- _DESCRIPTION OF THE TASK_: Sort through the listing below and keep each line with the word "octobre". Copy those.

- _EXCERPTED DATA_:

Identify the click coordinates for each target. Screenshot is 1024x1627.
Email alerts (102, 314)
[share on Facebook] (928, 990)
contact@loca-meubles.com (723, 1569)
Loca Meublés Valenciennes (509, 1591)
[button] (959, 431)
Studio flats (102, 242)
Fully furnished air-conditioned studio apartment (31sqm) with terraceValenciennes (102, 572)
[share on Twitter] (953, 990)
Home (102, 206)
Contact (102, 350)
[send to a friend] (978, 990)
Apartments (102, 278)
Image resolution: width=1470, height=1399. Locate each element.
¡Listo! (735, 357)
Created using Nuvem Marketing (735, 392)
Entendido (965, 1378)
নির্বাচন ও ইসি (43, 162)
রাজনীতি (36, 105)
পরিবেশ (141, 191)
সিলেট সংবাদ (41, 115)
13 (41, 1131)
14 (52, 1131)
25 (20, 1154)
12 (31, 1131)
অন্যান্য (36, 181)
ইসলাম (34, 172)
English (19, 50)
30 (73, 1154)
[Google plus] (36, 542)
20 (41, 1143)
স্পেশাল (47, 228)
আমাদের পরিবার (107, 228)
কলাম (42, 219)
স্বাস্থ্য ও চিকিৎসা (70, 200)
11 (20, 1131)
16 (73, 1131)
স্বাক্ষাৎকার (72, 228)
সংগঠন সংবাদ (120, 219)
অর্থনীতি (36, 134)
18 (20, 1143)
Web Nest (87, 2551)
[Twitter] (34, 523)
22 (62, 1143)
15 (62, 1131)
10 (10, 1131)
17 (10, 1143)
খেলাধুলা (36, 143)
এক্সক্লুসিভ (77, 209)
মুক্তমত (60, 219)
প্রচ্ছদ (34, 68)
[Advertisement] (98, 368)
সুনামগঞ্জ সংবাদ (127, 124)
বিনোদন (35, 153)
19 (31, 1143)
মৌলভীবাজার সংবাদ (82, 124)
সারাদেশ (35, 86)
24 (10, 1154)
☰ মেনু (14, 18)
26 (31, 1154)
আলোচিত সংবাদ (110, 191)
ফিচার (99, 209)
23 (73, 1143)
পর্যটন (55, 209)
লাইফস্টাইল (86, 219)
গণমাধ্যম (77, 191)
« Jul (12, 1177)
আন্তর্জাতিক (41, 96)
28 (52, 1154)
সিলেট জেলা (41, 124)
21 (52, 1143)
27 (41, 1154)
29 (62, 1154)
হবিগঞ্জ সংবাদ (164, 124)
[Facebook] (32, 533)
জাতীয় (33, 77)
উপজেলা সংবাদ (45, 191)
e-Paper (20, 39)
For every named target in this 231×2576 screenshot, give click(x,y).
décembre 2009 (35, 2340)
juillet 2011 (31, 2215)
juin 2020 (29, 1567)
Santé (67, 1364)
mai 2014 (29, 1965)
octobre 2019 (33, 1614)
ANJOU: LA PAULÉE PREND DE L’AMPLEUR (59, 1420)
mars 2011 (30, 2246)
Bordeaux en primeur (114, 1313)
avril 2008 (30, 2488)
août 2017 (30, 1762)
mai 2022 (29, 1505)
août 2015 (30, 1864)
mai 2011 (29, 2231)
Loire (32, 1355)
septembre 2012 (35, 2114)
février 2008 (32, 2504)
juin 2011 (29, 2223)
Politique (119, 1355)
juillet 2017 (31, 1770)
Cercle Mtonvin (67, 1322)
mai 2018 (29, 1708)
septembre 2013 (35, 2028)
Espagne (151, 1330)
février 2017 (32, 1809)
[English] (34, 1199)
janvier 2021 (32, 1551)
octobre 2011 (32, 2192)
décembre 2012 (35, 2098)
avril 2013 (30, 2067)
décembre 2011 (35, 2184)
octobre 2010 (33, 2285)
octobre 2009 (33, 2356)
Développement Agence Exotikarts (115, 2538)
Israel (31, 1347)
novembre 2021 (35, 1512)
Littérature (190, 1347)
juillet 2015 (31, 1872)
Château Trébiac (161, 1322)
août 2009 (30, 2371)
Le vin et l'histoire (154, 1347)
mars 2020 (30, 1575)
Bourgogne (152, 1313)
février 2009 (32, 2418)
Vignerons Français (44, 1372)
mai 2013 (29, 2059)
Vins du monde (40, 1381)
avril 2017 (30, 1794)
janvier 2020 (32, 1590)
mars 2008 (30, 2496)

- _COMPLETED EXERCISE_:
octobre 2019 (33, 1614)
octobre 2011 (32, 2192)
octobre 2010 (33, 2285)
octobre 2009 (33, 2356)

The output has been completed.